La Cour réserve encore des développements circonstanciés aux recommandations faites par la Cour des comptes quant à l’utilisation « ciblée » de la contrainte, cette institution ayant par ailleurs recommandé de faire l’analyse des coûts, ceux-ci étant un indice supplémentaire de l’intérêt d’y recourir plutôt qu’à la voie judiciaire. La Cour relève encore que, accessoirement, le recours à la contrainte a pour but de réduire les frais de justice à charge des débiteurs de cotisations, avantage qui avait été également souligné par la Cour des comptes.

Dans cette problématique vient s’inscrire la modification intervenue en matière d’indemnités de procédure, par la loi du 21 avril 2007 sur la répétibilité des honoraires d’avocats (et son arrêté d’exécution du 26 octobre 2007).

La Cour rappelle les critères fixés dans ces textes, venant moduler le montant de l’indemnité de procédure et notamment l’arrêt de la Cour constitutionnelle du 18 décembre 2008 (arrêt n° 182/2008) relatif aux bénéficiaires de l’aide juridique de 2e ligne, pour lesquels l’indemnité de procédure est fixée au minimum sauf en cas de situation manifestement déraisonnable, cas où elle peut se trouver en-deçà de celui-ci.

Par ailleurs, la Cour relève que le coût d’une contrainte établie suivant une procédure standardisée n’excède pas le montant des frais de justice alloués par le tribunal et, les coûts ayant augmenté en application de la loi du 21 avril 2007 ci-dessus depuis le 1er janvier 2008, la Cour relève que l’INASTI n’expose pas les raisons pour lesquelles il ne recourt pas davantage à la contrainte, et ce alors que d’autres administrations le font, notamment l’administration fiscale.

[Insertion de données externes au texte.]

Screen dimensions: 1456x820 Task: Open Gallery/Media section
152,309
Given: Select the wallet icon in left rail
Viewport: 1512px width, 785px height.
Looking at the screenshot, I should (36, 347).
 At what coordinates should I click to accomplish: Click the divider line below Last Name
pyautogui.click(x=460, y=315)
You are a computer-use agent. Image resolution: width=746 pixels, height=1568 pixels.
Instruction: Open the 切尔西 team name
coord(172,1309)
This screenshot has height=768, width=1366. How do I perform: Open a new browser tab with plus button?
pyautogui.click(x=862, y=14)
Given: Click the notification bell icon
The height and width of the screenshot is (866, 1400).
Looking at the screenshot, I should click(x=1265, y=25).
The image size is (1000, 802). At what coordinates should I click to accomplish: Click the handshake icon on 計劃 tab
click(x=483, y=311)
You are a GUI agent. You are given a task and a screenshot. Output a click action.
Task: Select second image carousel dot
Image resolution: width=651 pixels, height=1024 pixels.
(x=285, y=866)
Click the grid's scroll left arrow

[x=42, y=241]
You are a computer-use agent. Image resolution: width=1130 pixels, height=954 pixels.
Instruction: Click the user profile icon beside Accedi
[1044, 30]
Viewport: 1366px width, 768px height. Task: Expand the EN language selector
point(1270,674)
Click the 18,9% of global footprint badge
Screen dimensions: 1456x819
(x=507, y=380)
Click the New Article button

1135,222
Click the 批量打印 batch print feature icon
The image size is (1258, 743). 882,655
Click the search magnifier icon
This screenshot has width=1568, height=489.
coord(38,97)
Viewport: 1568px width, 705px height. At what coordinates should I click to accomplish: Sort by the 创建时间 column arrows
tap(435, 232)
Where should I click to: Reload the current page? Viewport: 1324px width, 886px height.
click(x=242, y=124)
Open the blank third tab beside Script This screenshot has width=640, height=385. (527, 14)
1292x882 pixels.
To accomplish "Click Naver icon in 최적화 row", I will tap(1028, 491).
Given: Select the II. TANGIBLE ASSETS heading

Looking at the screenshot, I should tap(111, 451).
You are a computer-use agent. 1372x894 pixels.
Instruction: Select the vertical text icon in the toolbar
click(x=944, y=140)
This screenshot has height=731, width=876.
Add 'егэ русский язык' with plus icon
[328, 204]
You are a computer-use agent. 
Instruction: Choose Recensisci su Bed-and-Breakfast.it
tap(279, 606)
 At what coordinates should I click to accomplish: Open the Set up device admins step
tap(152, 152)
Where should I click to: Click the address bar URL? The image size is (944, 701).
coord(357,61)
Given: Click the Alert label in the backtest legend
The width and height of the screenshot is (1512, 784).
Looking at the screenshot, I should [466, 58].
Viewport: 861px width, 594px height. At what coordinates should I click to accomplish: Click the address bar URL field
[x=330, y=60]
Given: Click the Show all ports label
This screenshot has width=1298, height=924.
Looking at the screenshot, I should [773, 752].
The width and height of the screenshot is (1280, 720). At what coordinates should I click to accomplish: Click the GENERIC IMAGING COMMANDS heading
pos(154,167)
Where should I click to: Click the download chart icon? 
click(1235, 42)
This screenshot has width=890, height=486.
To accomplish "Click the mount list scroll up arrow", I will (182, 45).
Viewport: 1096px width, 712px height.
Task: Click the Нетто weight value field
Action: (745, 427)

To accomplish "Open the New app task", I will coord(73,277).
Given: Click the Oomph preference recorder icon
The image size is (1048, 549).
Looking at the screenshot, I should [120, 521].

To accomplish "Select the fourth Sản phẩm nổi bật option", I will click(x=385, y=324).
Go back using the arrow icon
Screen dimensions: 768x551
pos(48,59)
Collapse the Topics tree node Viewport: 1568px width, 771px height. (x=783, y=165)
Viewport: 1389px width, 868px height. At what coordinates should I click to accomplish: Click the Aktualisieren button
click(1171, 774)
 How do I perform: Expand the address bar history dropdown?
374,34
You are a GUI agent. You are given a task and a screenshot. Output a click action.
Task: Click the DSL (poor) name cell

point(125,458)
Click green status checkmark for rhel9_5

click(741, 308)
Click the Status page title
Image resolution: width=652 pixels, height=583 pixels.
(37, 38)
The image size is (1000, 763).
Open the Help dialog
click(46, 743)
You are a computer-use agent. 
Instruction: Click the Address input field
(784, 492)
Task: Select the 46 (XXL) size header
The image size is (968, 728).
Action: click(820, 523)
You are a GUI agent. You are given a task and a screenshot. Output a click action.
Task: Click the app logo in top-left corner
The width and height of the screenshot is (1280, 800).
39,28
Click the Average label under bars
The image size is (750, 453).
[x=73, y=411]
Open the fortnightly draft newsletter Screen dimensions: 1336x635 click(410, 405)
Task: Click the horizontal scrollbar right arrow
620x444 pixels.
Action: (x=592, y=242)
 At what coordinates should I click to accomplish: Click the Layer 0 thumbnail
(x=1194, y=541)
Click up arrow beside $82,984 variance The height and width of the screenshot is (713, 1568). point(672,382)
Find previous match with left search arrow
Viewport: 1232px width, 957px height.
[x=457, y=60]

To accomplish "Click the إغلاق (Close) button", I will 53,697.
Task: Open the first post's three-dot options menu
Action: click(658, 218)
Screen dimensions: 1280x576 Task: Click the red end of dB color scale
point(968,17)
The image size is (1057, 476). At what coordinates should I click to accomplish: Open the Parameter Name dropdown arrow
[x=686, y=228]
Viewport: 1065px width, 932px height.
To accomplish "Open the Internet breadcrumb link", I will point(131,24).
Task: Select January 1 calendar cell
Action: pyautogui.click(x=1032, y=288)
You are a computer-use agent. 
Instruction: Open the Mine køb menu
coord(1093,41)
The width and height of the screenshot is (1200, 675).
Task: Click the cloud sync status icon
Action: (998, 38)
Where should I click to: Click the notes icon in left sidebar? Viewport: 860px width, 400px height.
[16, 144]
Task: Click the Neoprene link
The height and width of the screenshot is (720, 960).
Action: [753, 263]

Il s’agit dès lors d’un pur choix de l’INASTI et le complément d’indemnité de procédure qu’il réclame est le fruit de ce choix.

Pour la Cour, ces frais de justice se justifieraient s’il pouvait être démontré que le jugement était préférable à la contrainte. Ceci n’est cependant pas le cas, dans les espèces où la créance n’est pas contestée et où le risque de contestation est faible.

La Cour relève encore que, dans ces matières, de très nombreux jugements sont rendus par défaut et que les paiements effectués suite à ceux-ci (ou à des jugements contradictoires) sont approximativement équivalents, le taux d’opposition étant marginal (ces données résultant du rapport de la Cour des comptes mentionné). Par ailleurs, la contrainte permet d’améliorer les délais et par voie de conséquence les chances de recouvrement de créances liquides et certaines (la Cour rappelant ici les travaux préparatoires de la loi du 20 juillet 2005) et elle souligne encore que la procédure de contrainte limite le risque de surprise dans le chef du débiteur, puisqu’elle est précédée d’un dernier rappel recommandé avertissant celui-ci qu’il a un mois pour contester la demande.

Elle présente, enfin, l’avantage de la sécurité, puisqu’elle est signifiée par exploit d’huissier et, en cas de contestation, elle peut faire l’objet d’une opposition devant le tribunal du travail dans le mois de sa signification.

Cherchant, sur ces bases, et après avoir soupesé les effets attendus par les deux modes de recouvrement, la Cour aboutit à la conclusion que les frais de justice supplémentaires provoqués par le choix de l’INASTI de se faire délivrer un titre exécutoire sous la forme d’un jugement de condamnation sont des frais injustifiés, dès lors que comme dans l’ensemble de ces cas d’espèces la dette n’était pas contestée et que le risque de contestation était faible.

Intérêt de la décision

Ces arrêts de la Cour du travail de Bruxelles rappellent fort utilement la possibilité pour les caisses d’assurances sociales (caisse nationale auxiliaire et caisses privées) de recourir à la contrainte, plutôt qu’à une procédure en justice, dès lors que la créance n’est pas contestée et que le risque de contestation est faible.

Elle s’attache également aux effets de la modification intervenue dans les frais de justice à charge de la partie qui succombe, du fait de la loi du 21 avril 2007 sur la répétibilité des honoraires d’avocat et en donne de manière détaillée un aperçu des règles venant moduler le montant des indemnités de procédure.